I wonder whether the Havard medical school story reflects a misunderstanding caused by a failure to remind the ‘victims’ of the meaning of the epidemiological term ‘false positive’, which always sounds strange to clinicians. Perhaps they should have said instead:”the likelihood of a symptom conditional on the presence of a sufficient diagnostic criterion”. Medical students will be familiar from daily experience that the likelihood of a symptom in someone with a diagnosis is completely different from the probability of a diagnosis conditional on having a symptom and that this likelihood and probability are rarely the same.

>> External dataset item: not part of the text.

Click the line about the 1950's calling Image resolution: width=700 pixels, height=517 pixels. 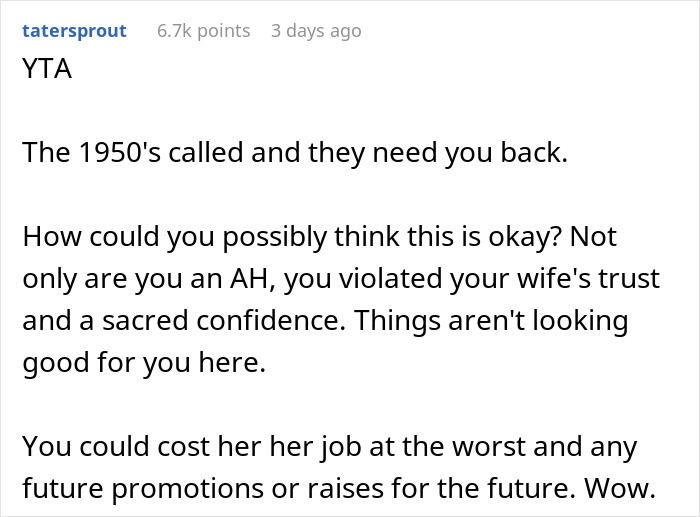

Epidemiologists and clinicians often think differently and it is clinicians who ultimately decide the ‘true’ diagnosis for screening, often by using a range of different positive sufficient criteria; for which ‘false positive’ is a bizarre and logical impossibility. By analogy, a sufficient criterion for the true efficacy of a treatment would be represented by a treatment being at least better than placebo in a RCT with an infinite number of patients. After this confirmation, any prior probability of success is irrelevant as the probability of efficacy once the criterion is satisfied becomes certain by definition.

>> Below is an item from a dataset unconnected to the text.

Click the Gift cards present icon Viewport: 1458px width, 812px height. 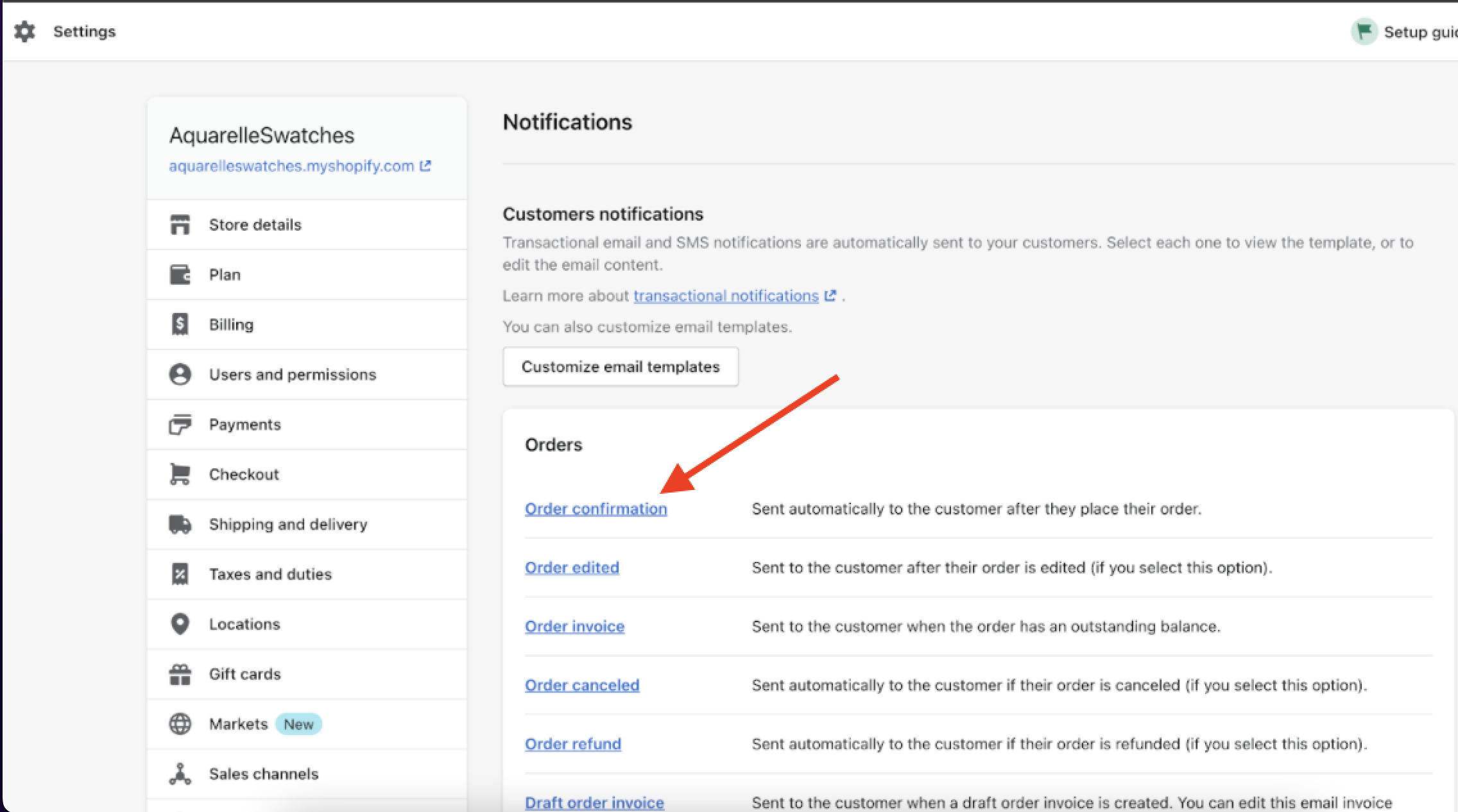point(180,674)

Because an infinite number of samples are impossible, we have to settle for an unbiased random sampling model where by definition the prior probability is uniform (if not then the sampling will be biased). Such bias can be created by P-hacking etc. and such violations have to be excluded as far as possible by severe testing of the methods. A prior probability of success would be provided by the result of a prior random sampling study by merging both study results in a meta-analytic way by finding the product of their likelihood distributions and normalising [e.g. see Figure 6 and the preceding section 3.8. entitled ‘Combining probability distributions using Bayes’ rule’: https://journals.plos.org/plosone/article?id=10.1371%2Fjournal.pone.0212302#pone-0212302-g006 ]. This prior sample can also be ‘imagined’ in a Bayesian manner and if done well (as by your Professor S), it will enhance the probability of the study being ‘replicated’ by the true result after an infinite number of observations.

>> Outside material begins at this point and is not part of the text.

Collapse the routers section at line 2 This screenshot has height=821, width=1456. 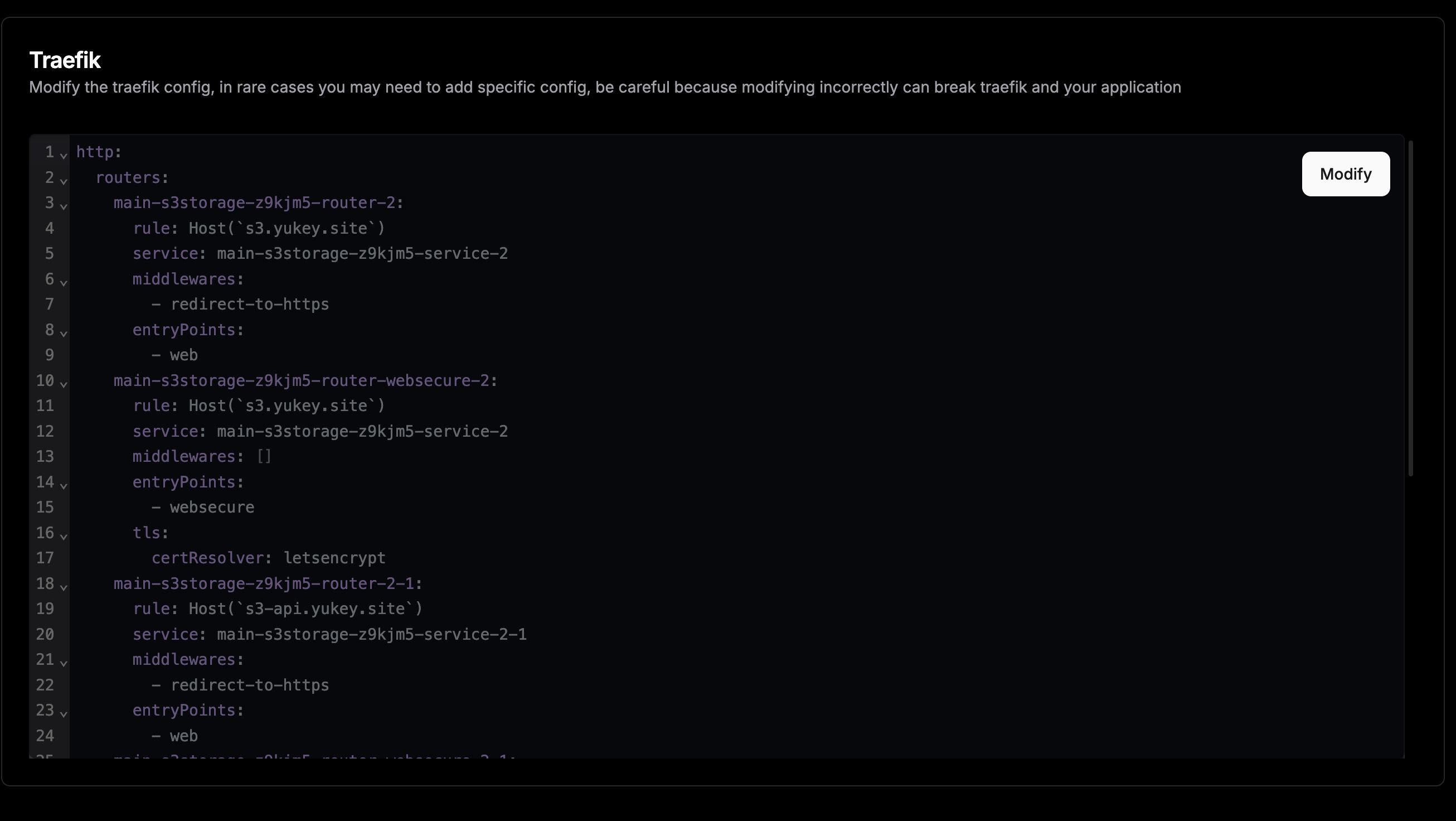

It can be argued that idealistically (i.e. subject to successful severe testing) the latter probability of replication is 1-P (one sided) e.g. 1-0.025 = 0.975. It can also be argued that the probability of replicating the study when the number benefiting from treatment is again at least better than on placebo but with same number of observations is lower at 0.917. However, it can be further argued that the probability of replicating an initial study with a P value of 0.025 so that the P-value is no higher than 0.025 in a subsequent study with the same number observations is 0.283 (for details of these calculations, see: https://osf.io/j2wq8/). In other words the probability of replicating a study by repeating it with the same number of observations (or with less than an infinite number of observations) might give further impression of a replication crisis.
I therefore support your view that the apparent low rate of study replication may not only be due to poor science (which clearly can happen). I would be grateful for your views on my understanding of the mechanism of how a prior probability of success can affect such reproducibility and the contribution of attempting to replicate the study with small numbers of observations makes to poor apparent reproducibility.
Apologies. The 2nd sentence in the 2nd paragraph should have read: ‘Perhaps they should have said instead:”the likelihood of a symptom conditional on the ABSENCE of a sufficient diagnostic criterion”.